Setup > Practice > Classes
A Class is a type of billing account, and is defined by its properties, which include:
o The fee level charged
o The addressee or debtor for accounts
o The multiple procedure scaling that is used with invoices
o The batch type (if any) used with invoices
o The fee rounding (per item) used with invoices
o The account contacts that can be recorded in account details
o The number, date and text fields that can be recorded in account details
The class of a given account also influences the information printed on invoices, receipts and labels for that account. Examples of classes include 'Bulk Bill', 'Private' and 'Workers Compensation', among others.
Bluechip comes supplied with a number of default classes you can modify to suit your needs.. You can also create your own customised classes. For example. you may wish to create a new class for the purpose of batching invoices to a particular company, or you may decide that you need a new fee level for a particular class of patient. If you wish to create a new class for the purpose of batching invoices, you should consult the topic Setting up Batch Types.
The key consideration to bear in mind before deciding to create a new class is the number of classes you have in your system already, and the number of classes you will have after creating new ones. This is important, because you should try to avoid having more than twelve classes.

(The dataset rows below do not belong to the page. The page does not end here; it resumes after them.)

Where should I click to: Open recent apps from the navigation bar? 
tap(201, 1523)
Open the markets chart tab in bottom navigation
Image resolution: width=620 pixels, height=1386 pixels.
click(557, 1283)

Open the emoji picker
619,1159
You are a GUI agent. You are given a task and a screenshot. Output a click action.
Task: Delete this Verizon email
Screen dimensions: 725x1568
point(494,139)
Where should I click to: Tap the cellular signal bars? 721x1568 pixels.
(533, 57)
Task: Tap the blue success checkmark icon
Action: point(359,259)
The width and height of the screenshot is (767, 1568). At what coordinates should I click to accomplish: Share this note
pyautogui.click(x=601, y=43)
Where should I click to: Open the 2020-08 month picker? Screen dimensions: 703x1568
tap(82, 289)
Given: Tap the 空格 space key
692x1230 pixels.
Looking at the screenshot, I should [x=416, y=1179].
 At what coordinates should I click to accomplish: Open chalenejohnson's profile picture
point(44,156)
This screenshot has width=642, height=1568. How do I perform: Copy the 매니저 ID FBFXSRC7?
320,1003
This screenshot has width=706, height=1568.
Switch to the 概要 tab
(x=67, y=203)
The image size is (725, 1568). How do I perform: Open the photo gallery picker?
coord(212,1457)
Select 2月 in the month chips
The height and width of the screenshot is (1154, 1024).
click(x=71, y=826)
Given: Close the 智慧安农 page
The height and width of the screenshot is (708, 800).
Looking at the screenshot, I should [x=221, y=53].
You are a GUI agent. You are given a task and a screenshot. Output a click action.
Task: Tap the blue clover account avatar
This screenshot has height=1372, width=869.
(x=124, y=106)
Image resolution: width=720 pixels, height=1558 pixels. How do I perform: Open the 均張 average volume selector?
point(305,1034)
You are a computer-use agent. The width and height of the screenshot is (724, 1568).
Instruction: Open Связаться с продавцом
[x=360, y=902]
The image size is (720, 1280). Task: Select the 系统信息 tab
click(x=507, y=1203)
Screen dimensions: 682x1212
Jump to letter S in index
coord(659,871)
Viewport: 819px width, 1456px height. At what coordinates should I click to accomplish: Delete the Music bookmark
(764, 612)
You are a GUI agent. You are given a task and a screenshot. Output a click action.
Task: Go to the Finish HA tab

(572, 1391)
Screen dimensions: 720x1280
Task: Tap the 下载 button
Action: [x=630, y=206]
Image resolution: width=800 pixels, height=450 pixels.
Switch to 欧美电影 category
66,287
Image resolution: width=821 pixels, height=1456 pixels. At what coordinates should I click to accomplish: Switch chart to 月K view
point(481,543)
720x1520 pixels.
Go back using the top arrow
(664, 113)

If you have more than twelve classes, then you will start to see degradation in the speed with which invoices and receipts are printed, for all classes of patient.
This does not mean that you can't have more than twelve classes, of course, and many existing Bluechip customers successfully use up to sixteen classes. It is simply a recommendation that you limit your system to twelve classes.
Another thing to consider is that because classes are to intrinsically linked to so many facets of the Bluechip program, it is not a quick process to add a new class. You should allow at least half an hour to create a new class, particularly if this is the first time you have followed this procedure.